Investigating molecular crowding during cell division in budding yeast with FRET

TL;DR

This study employs FRET-based sensors and advanced microscopy to quantify molecular crowding during yeast cell division, revealing spatial heterogeneity and its potential regulatory roles in cellular processes.

Contribution

It introduces optimized FRET measurement techniques combined with multi-color imaging to analyze molecular crowding at high resolution during yeast cell division.

Findings

Crowding hotspots are observed at the bud neck during division.

Molecular crowding varies between mother and daughter cells.

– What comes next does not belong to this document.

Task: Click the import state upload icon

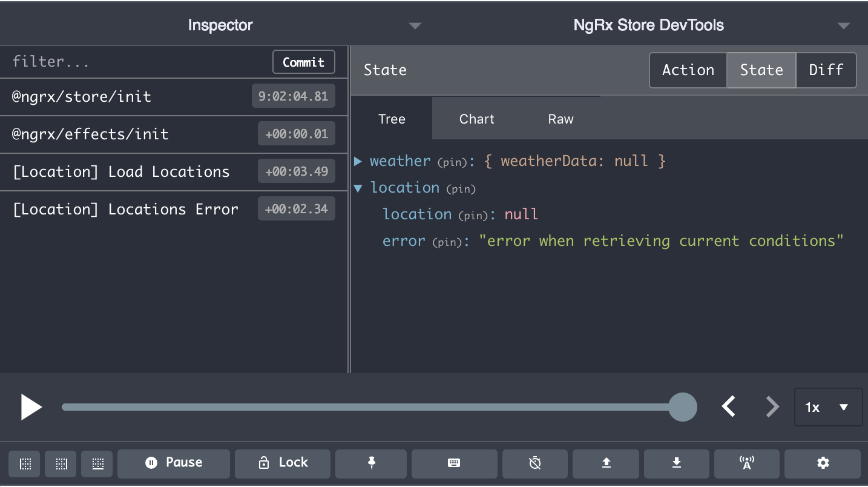Action: (606, 463)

Inherited organelles like vacuoles influence local crowding levels.

Abstract

Cell division, aging, and stress recovery triggers spatial reorganization of cellular components in the cytoplasm, including membrane bound organelles, with molecular changes in their compositions and structures. However, it is not clear how these events are coordinated and how they integrate with regulation of molecular crowding. We use the budding yeast Saccharomyces cerevisiae as a model system to study these questions using recent progress in optical fluorescence microscopy and crowding sensing probe technology. We used a F\"{o}rster Resonance Energy Transfer (FRET) based sensor, illuminated by confocal microscopy for high throughput analyses and Slimfield microscopy for single-molecule resolution, to quantify molecular crowding. We determine crowding in response to cellular growth of both mother and daughter cells, in addition to osmotic stress, and reveal hot spots of crowding across the bud neck in the burgeoning daughter cell. This crowding might be rationalized by the packing of inherited material, like the vacuole, from mother cells. We discuss recent advances in understanding the role of crowding in cellular regulation and key current challenges and conclude by presenting our recent advances in optimizing FRET-based measurements of crowding whilst simultaneously imaging a third color, which can be used as a marker that labels organelle membranes. Our approaches can be combined with synchronised cell populations to increase experimental throughput and correlate molecular crowding information with different stages in the cell cycle.